The cost of wholesale gas and electricity is a major factor influencing companies’ prices. But we’re also concerned that companies are selling fewer cheap tariffs as the price cap will cut their profits.
British Gas’s owner Centrica said that the price cap will cost the company £70m in the first three months of 2019.
Do you understand the price cap?
While the market seems to be reacting to the looming cap, consumers are often unaware of the price cap or how it will affect them, exclusive Which? research reveals.
In fact, nearly half (48%) of the 4,054 people we asked said they weren’t aware of the energy price cap. Some 45% said they were aware of it.
Many were unsure about whether it would reduce their bills.
Of those who were aware of the cap, two in 10 (22%) thought that their energy bills would increase as a result of it. More than half (53%) thought that their bills would stay the same. Some 15% admitted they didn’t know how it would affect their bills.
Just one in 10 (9%) said they thought that their bills would decrease as a result of the cap.
Worryingly, two in 10 (20%) of those on fixed deals expect their energy bills to increase when the cap takes effect. Fixed deals set the price you pay for each unit of gas and electricity you use for the duration of the deal – so, unless you use more, your bills shouldn’t increase.
In comparison, just less than a quarter (23%) of customers on variable deals expect their bills will increase when the price cap comes in. Energy companies can change the price of energy on their variable deals, though they must give customers 30 days’ notice.
Most of the biggest energy companies will have to cut the prices of their standard variable tariffs to meet the level of the cap.
Will the price cap affect your energy bills?
The default tariff price cap applies to energy companies’ default deals. If you haven’t switched supplier, or did nothing when your last fixed tariff ended, you’re likely to be on a default deal. Essentially, a default tariff is a deal you haven’t made an active decision to sign up to.
Often these are variable deals, and called ‘standard’ tariffs by companies. But this isn’t always the case. British Gas, for example calls its default deals ‘temporary’. These temporary tariffs are actually one-year fixed deals, with no exit fees.
Whatever your default tariff is called, it’s unlikely to be your company’s cheapest rate; often they’re the priciest.
The price cap will limit the amount companies can charge customers on their default tariffs to £1,137 for customers using a medium amount of energy. £1,137 is not an absolute cap; it’s an average figure for illustration. The amount your bills will be capped at depends on where you live in the country, and how much gas and electricity you use, among other things.
Find out how the energy price cap varies around the country. It does not apply to customers in Northern Ireland.
If you’re on a pay-as-you-go meter, find out about the prepayment energy price cap.

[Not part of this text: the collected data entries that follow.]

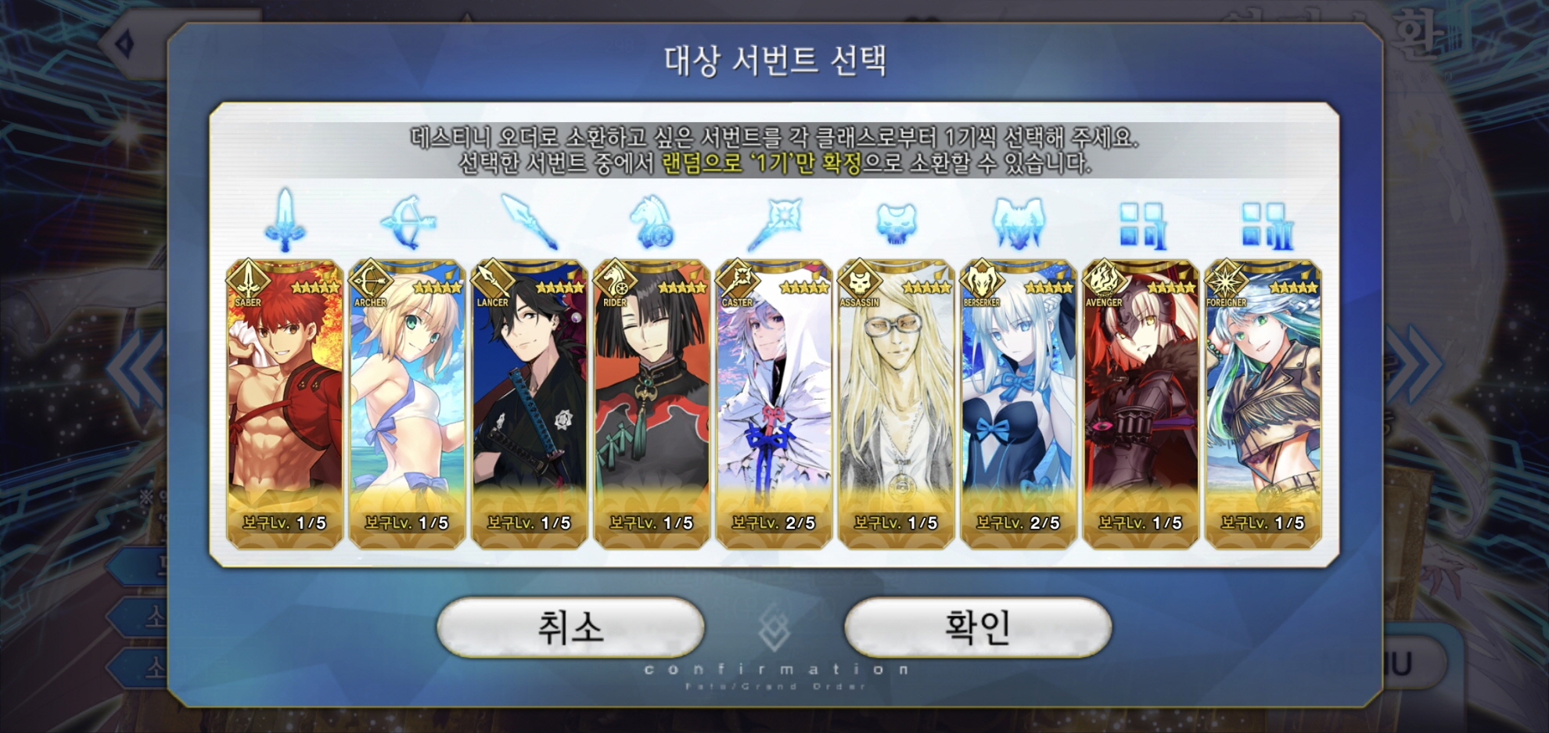Choose the Rider servant card
The image size is (1549, 733).
pos(652,404)
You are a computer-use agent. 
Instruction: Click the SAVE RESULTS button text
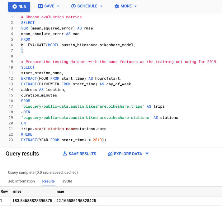pyautogui.click(x=82, y=154)
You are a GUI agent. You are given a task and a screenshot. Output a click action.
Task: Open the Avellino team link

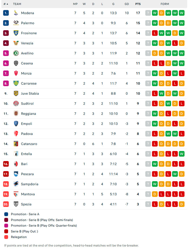[27, 53]
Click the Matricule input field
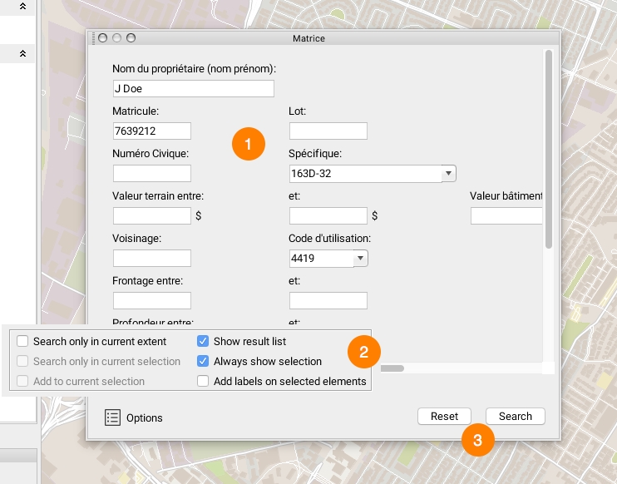 click(151, 131)
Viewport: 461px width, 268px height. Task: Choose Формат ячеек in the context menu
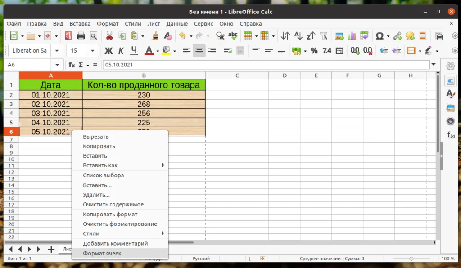pyautogui.click(x=103, y=253)
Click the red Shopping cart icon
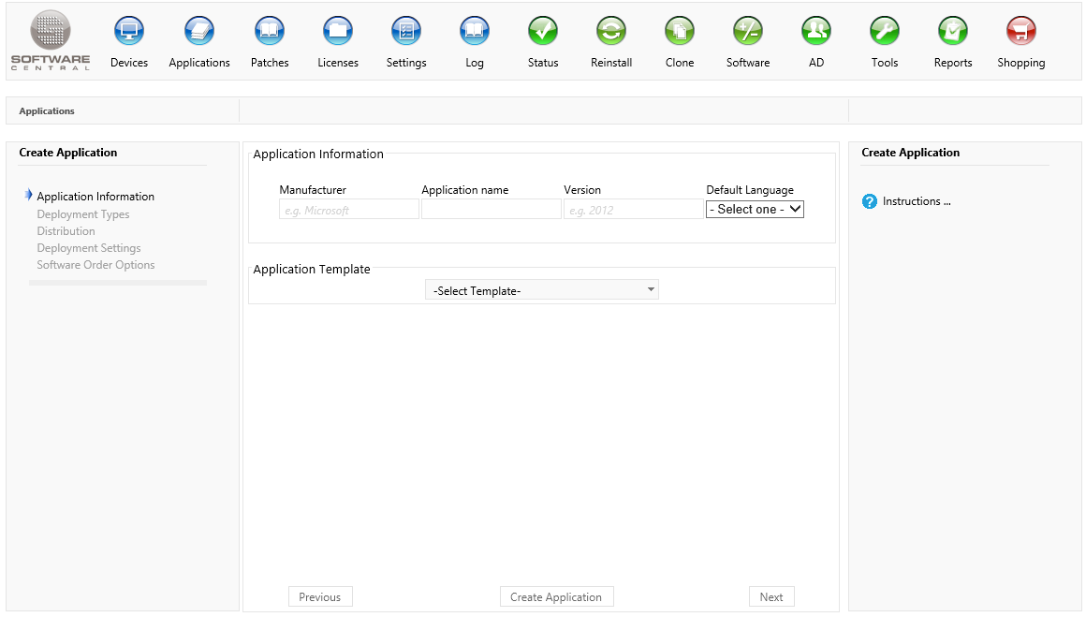The image size is (1086, 617). (x=1020, y=32)
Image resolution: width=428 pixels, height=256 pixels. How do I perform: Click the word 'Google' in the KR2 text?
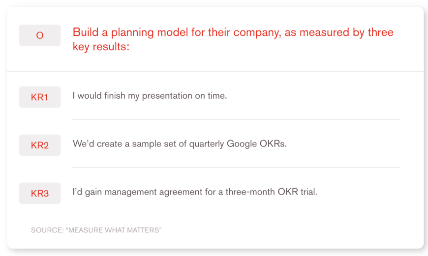[240, 144]
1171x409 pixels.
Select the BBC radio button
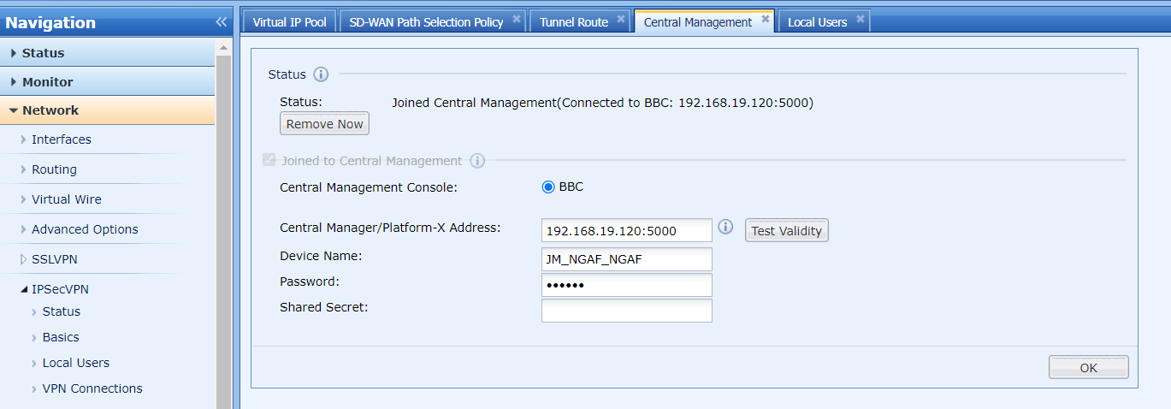[x=548, y=187]
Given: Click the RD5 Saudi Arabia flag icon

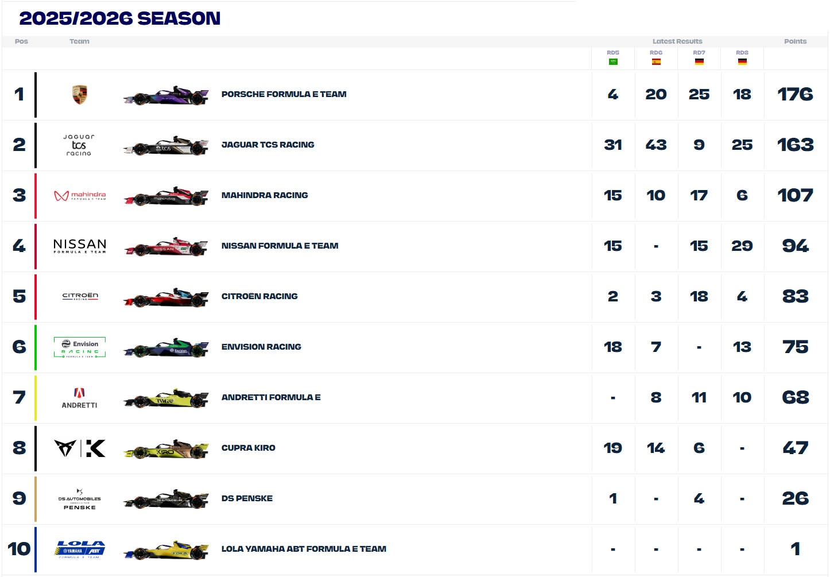Looking at the screenshot, I should click(613, 61).
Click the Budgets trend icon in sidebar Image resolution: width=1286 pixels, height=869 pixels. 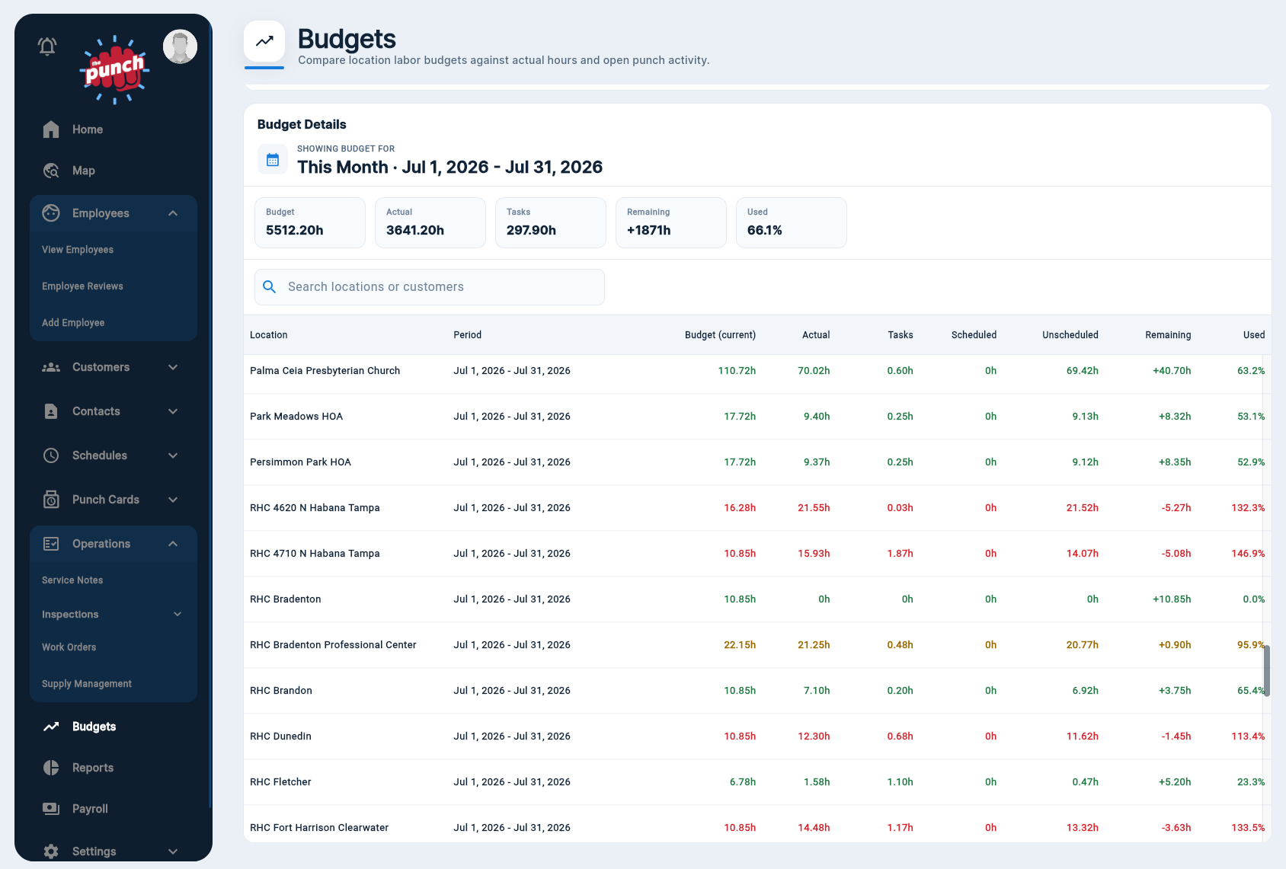pos(51,727)
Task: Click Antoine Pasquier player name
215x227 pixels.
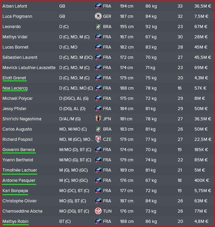Action: tap(19, 180)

What Which? thinks of the energy price cap
Alex Neill, Which? managing director of home products and services, said: ‘The price cap is supposed to help consumers, so it is a real cause for concern that some of the best-value deals seem to have disappeared from the market just as it is introduced.
‘This demonstrates why the cap can only be a temporary fix – what is now needed is real reform to promote competition, innovation and improved customer service in the broken energy market.
‘If you are unhappy with your current energy provider, you should look to switch now to save significant amounts of money. It’s also important to consider other factors, such as customer service.’
Prices are based on monthly snapshots (on 14th day of each month) of dual-fuel tariffs on sale in all regions in England, Scotland and Wales, paid by fixed monthly direct debit for a medium energy user (using Ofgem’s averages of 12,000kWh gas and 3,100kWh electricity a year).
The data is from Energylinx, prices are averages across regions, rounded to the nearest pound and correct on 14 December 2018.
We surveyed 4,054 energy customers online in September 2018. Data is weighted to be nationally representative.